I write to hold on to sanity. I write to undo the knots that get tied around my heart. I write to build my community. I write to educate. I write to relax the pit that sits in my stomach when my tension builds to the breaking point. I write when God speaks to my heart and says, “Share.” I write because words that come out of my hands makes so much more sense than the words that come out of my mouth. I write because emotion that I feel in writing becomes power in words; emotion that comes out in my voice feels like weakness. I need to write. But God has been gently pushing me lately, slowly dawning the realization that I can’t always write. Sometimes, I will have to speak. I will need to use my voice to share this journey. I will need to use my voice to give people the tools to fight ED. I know ED. It is my responsibility to equip others in whatever ways I can to fight their own battles. And that scares the living daylight out of me. What exactly is the living daylight? I really have no idea. All I know is its not my comfort zone.
This is why I know I need to speak. Because eating disorders are a whispered disease. Eating disorders seem to be a source of humiliation. Eating disorders are shameful and hidden. Why? I did the same. Before Melrose I told no one but my family and 3 closest friends where I was going. I wanted no one to know. I was embarrassed. Why? Why is this a disease to hide in the closet? Has anyone ever read a Caring Bridge for someone with an eating disorder? Cancer – yes. Accident injuries – of course. Mystery illnesses – no doubt. We open the door for prayers and long for support. Eating disorders? Keep it to yourself. The path for support is closed off and instead there are whispers – Do you think she has a problem? Someone should really do something about his weight? Look at how small she is – that can’t be normal. All she ever does is push food around her plate. Have you seen that lady that runs everyday? She looks so unhealthy. I can’t believe her family let things get so bad. He needs help; I hope he gets it.
Why is it so hard to approach someone and say, “I think we need to talk.”
“I’ve been noticing your habits with food and I don’t think it’s healthy.”
“Because I love you, I want you to see someone about your eating and weight.”
“I’ve noticed how you go to the bathroom after every meal. I think you may have a problem.”
“The amount of exercise you do is not healthy. I think you need to talk to someone who can help better than I can.”
Why are these statements so scary to make? Why have eating disorders become a taboo topic? Why is it so difficult to let love speak louder than ED?
I will tell you why.
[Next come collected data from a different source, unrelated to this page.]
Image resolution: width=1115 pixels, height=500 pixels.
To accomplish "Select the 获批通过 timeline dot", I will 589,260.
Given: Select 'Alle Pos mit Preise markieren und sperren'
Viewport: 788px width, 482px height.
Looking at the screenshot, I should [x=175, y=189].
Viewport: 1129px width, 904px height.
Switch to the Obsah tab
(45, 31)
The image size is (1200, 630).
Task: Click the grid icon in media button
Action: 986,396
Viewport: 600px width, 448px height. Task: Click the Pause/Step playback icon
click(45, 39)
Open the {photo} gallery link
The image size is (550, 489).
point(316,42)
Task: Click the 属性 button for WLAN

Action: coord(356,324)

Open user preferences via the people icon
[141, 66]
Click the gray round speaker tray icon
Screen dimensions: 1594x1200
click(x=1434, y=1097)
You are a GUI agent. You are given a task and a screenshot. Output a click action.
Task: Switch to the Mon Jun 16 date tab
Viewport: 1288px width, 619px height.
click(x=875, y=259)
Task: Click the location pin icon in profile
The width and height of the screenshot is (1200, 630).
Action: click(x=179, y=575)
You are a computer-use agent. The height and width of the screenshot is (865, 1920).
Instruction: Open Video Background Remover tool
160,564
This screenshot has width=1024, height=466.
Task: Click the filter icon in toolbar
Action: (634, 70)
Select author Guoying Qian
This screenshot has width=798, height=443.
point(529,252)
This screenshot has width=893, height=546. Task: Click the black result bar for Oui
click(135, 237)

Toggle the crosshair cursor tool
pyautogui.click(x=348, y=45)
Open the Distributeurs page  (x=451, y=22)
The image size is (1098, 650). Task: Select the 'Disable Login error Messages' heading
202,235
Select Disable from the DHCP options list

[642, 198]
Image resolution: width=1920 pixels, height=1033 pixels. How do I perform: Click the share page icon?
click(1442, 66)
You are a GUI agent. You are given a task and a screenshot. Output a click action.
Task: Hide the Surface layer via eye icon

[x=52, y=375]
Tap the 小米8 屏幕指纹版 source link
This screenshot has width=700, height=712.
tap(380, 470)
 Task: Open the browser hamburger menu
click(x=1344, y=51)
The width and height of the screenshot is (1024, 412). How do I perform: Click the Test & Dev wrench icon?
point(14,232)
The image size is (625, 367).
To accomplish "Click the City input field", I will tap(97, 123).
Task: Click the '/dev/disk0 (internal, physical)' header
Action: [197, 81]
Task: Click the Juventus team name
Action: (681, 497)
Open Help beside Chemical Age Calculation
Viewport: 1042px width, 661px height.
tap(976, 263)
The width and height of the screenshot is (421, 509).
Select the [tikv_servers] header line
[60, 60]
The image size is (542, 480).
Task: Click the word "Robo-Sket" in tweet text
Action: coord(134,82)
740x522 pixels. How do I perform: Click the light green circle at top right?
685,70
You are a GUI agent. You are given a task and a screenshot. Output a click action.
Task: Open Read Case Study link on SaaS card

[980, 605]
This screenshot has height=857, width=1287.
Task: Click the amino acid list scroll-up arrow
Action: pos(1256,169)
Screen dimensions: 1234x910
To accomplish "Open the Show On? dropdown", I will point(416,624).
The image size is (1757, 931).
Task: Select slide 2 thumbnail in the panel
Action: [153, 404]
Because ED is an evil, malicious, angry fiend who sends every signal possible to ward off concern and love. ED makes sure he remains unapproachable. He radiates the message, “Don’t you dare ask me about my weight or exercise routine or bathroom habits or isolation or obsessions or anything else that I’m using to maintain control of my anxiety and fear. Don’t you dare try to change what I’m using to keep my life in order. Don’t you dare try to reveal my pain and insecurities and memories. If you do, I will deny it. I will act hurt that you are accusing me. I will get angry that you are ruining our relationship with lies. I will sink farther into isolation to make sure you don’t ever approach me again. I don’t need this from you. So that means I don’t need you either.”
I am hear to say out loud to anyone that needs to hear. ED is the enemy. When ED has control, all of this anger and isolation and judgment do NOT belong to your loved one. They belong to ED. And this is key: We hate ED. We are not here to save ED from having his feelings hurt. We are not making any work of letting ED save face. We don’t care if ED tries to make this our fault. We will ignore all of ED’s anger and retribution and know that it is not from the one we are trying to save. Our commitment must be to the life that is being drained and taken away by ED’s manipulation. Our commitment is to be the voice of reason and logic and accountability when ED has taken away all of those fundamental skills in the person we love. We hold the line and be willing to make enemies with ED in order to bring life and joy back to our friend, sister, brother, wife, husband, nephew, niece, student, teacher, mother, child, employee, roommate. On the other side of recovery, they will see what love did. And they will speak freely, no whispers or humiliation, and in that freedom they will say, “Thank you for saving my life. You made the difference in me.”
I will continue to write. That is my strongest gift. But now I know that my voice is just as powerful. And so is yours. Use it. Be tough love. Be reason and logic. Speak loudly and save a life. Don’t be cowed by ED. He doesn’t deserve that kind of power. But the one you care about deserves that kind of love.